Programmable dual transceiver aims to disrupt the RF market
The FPRF contains dual transceivers that cover the frequency range 0.1 to 3800 MHz. Fully programmable, the low power chips cover all the cellular bands used in 2G, 3G and 4G networks, as well as many commercial and military bands. Parameters such as gain and filter bandwidth are also fully in-system programmable.
Support comes in the form of a Universal Wireless Communications Toolkit (UWCT) that will soon be supplemented by a number of low cost development boards. UWCT includes hardware, software and direct access to expert applications engineers.

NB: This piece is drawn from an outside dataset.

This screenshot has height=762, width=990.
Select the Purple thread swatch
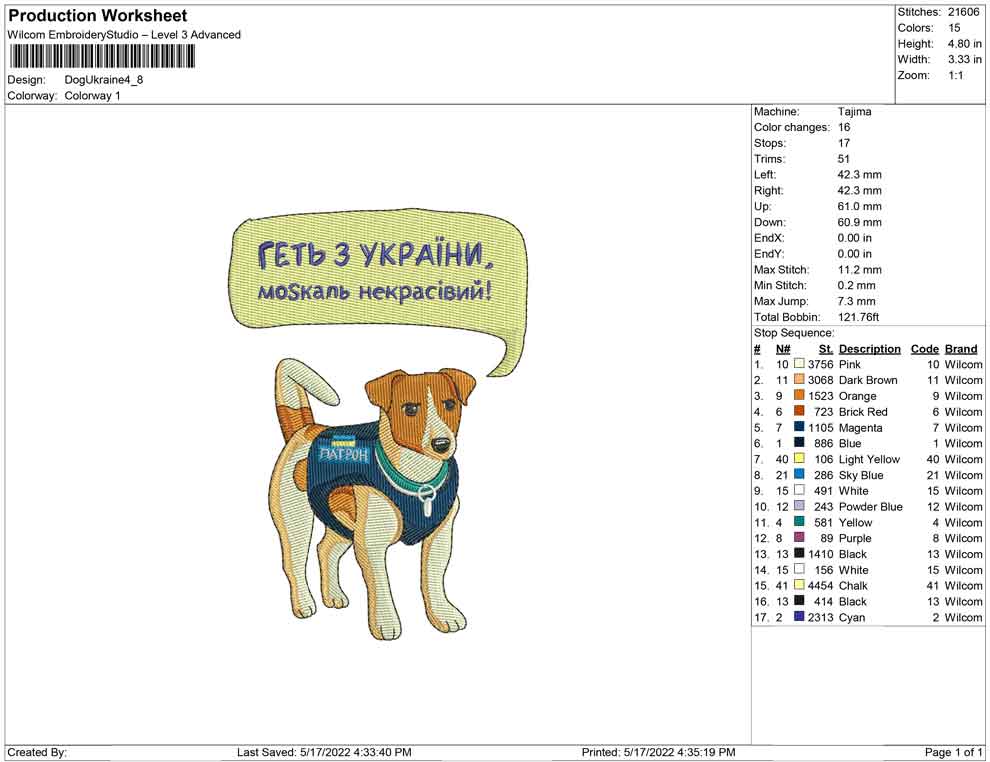(799, 538)
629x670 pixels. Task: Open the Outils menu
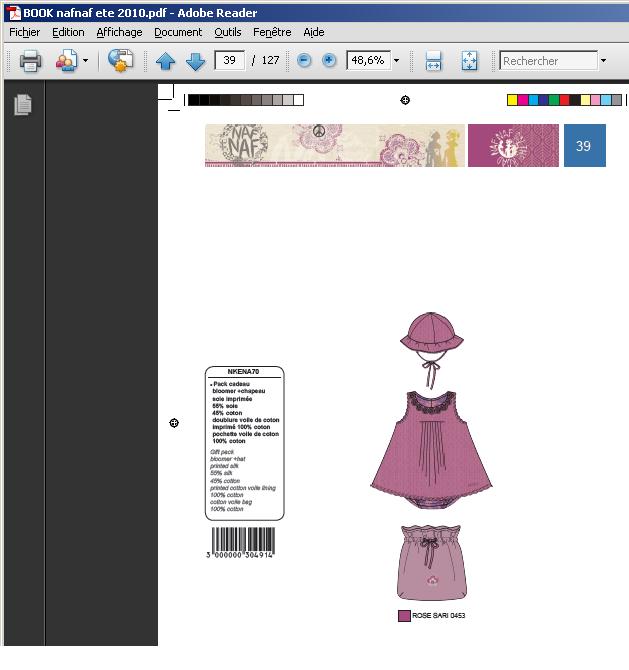[227, 32]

Dual transceivers on the LMS7002M enable the implementation of MIMO systems with a digital bandwidth up to 60 MHz in each channel. The chip includes user programmable DSP that can equalize the gain and phase of a MIMO system, or enhance the analog filtering to provide a lower power consumption. Based a 65 nm CMOS process, the IC consumes only 550 mW in single-in single-out (SISO) mode or 800 mW when configured for MIMO operation. It requires few external components and operates on a single 1.8 V supply rail.
“We are delighted to be shipping LMS7002M devices”, said Ebrahim Bushehri, Lime CEO. “We have enormous interest from applications spanning small cells, software defined radio, industrial networking, medical, test equipment and high end M2M such as asset tracking. We believe that our pricing strategy will stimulate a range of new applications in variety of markets including commercial and military customers.
The LMS7002M is priced at $110 in sample quantities, and $63 for quantities of 5,000 units. Further, the company is significantly reducing the price of the first generation part, LMS6002D, with samples starting at $35, and $15 for quantities of 5,000 units.
LMS7002M devices and the UWCT are in stock at Lime distributors such as Digi-Key and Richardson RFPD. Customers can download the free design software, a range of development boards, projects directly from Lime website and an open-source initiative called MyriadRF.